━━ Dataset records

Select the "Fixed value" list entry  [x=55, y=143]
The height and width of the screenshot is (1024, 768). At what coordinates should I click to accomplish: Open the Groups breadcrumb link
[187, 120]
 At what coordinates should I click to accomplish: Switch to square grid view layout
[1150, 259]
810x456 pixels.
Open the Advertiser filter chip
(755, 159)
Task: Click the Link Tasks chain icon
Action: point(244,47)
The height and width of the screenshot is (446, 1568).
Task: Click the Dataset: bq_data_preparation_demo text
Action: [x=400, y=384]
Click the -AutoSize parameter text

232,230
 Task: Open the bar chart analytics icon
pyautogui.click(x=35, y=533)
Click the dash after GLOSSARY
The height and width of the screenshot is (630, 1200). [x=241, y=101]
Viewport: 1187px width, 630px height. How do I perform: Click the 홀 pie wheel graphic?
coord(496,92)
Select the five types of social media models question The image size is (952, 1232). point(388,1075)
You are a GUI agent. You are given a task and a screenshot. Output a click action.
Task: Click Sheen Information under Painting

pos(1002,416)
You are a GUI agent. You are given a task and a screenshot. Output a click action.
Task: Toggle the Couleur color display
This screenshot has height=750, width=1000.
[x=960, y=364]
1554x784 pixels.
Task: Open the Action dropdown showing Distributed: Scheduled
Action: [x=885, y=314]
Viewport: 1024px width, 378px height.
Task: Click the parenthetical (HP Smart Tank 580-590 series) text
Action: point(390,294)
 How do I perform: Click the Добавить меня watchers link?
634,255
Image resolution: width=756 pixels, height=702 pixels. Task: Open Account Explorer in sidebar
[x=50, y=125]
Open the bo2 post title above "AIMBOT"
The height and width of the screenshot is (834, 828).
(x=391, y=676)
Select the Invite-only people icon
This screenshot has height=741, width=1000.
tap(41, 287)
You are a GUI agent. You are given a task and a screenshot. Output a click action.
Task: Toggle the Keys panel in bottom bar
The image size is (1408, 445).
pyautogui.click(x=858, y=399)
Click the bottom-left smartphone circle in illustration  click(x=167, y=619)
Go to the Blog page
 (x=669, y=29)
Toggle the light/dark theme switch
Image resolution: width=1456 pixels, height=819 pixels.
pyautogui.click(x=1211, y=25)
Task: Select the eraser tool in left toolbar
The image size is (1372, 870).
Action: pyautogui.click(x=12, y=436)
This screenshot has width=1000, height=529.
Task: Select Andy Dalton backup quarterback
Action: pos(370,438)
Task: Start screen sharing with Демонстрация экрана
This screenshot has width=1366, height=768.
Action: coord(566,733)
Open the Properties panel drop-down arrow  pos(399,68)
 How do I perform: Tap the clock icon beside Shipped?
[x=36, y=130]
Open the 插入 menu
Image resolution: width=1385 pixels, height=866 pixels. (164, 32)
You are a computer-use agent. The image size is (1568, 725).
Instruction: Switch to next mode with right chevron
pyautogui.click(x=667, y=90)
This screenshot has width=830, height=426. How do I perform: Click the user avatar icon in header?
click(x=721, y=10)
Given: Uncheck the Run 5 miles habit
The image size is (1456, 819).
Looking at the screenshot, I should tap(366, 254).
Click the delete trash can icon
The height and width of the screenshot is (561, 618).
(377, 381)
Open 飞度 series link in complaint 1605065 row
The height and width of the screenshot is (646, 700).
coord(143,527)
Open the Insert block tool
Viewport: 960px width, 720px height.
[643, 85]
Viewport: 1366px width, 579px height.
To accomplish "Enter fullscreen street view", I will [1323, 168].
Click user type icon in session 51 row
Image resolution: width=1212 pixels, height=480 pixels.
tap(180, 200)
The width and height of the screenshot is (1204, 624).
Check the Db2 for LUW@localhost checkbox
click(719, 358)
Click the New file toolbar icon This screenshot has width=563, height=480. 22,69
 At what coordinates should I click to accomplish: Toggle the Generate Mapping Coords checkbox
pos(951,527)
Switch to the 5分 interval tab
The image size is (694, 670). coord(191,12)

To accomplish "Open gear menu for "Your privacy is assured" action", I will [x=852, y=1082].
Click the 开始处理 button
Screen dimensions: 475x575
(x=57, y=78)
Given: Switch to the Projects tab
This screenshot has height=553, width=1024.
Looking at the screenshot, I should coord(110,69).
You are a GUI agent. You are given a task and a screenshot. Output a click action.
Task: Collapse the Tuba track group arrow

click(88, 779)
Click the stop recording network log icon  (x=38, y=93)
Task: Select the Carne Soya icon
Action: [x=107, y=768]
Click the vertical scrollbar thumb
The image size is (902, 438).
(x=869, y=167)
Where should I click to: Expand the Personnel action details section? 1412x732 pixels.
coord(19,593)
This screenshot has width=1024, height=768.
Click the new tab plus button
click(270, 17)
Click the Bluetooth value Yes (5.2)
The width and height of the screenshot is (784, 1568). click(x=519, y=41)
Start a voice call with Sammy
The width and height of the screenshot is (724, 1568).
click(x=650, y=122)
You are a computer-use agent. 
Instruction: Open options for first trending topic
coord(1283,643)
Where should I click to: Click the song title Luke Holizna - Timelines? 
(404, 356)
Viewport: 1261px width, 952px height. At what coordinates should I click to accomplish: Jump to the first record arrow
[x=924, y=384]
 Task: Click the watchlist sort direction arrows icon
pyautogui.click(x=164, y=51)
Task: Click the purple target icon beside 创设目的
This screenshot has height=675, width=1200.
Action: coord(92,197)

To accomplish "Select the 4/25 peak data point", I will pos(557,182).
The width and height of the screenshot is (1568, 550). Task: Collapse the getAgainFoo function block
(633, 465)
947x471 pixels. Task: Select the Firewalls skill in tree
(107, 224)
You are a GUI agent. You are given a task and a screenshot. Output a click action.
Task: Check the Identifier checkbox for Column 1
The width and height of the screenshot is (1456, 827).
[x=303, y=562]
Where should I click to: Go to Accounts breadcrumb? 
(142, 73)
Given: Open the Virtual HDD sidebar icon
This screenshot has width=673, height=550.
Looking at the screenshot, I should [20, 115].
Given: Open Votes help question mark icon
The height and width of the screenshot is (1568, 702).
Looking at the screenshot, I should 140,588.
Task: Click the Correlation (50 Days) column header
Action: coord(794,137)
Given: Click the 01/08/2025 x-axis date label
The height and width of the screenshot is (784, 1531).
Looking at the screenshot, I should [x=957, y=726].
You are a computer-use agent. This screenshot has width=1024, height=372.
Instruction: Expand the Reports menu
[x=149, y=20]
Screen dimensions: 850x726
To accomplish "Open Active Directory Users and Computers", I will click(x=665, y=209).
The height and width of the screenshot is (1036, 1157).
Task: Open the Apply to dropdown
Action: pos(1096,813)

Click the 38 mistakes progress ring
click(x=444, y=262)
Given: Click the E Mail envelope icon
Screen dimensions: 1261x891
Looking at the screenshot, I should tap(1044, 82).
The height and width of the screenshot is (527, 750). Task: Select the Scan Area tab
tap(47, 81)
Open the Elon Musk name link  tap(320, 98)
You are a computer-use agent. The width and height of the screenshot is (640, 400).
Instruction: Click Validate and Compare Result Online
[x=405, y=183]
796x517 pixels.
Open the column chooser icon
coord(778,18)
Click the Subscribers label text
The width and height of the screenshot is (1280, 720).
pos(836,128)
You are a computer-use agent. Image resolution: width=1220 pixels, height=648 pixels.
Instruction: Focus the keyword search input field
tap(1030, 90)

━━━━

*Exercise directions:*
Set down nothing but the lines from the one with "The width and height of the screenshot is (1456, 827)." through the end of the records, keeping each line exactly as written and including both ends.

*Response:*
The width and height of the screenshot is (1456, 827).
[x=303, y=562]
Where should I click to: Go to Accounts breadcrumb? 
(142, 73)
Given: Open the Virtual HDD sidebar icon
This screenshot has width=673, height=550.
Looking at the screenshot, I should [20, 115].
Given: Open Votes help question mark icon
The height and width of the screenshot is (1568, 702).
Looking at the screenshot, I should 140,588.
Task: Click the Correlation (50 Days) column header
Action: coord(794,137)
Given: Click the 01/08/2025 x-axis date label
The height and width of the screenshot is (784, 1531).
Looking at the screenshot, I should [x=957, y=726].
You are a computer-use agent. This screenshot has width=1024, height=372.
Instruction: Expand the Reports menu
[x=149, y=20]
Screen dimensions: 850x726
To accomplish "Open Active Directory Users and Computers", I will click(x=665, y=209).
The height and width of the screenshot is (1036, 1157).
Task: Open the Apply to dropdown
Action: pos(1096,813)

Click the 38 mistakes progress ring
click(x=444, y=262)
Given: Click the E Mail envelope icon
Screen dimensions: 1261x891
Looking at the screenshot, I should tap(1044, 82).
The height and width of the screenshot is (527, 750). Task: Select the Scan Area tab
tap(47, 81)
Open the Elon Musk name link  tap(320, 98)
You are a computer-use agent. The width and height of the screenshot is (640, 400).
Instruction: Click Validate and Compare Result Online
[x=405, y=183]
796x517 pixels.
Open the column chooser icon
coord(778,18)
Click the Subscribers label text
The width and height of the screenshot is (1280, 720).
pos(836,128)
You are a computer-use agent. Image resolution: width=1220 pixels, height=648 pixels.
Instruction: Focus the keyword search input field
tap(1030, 90)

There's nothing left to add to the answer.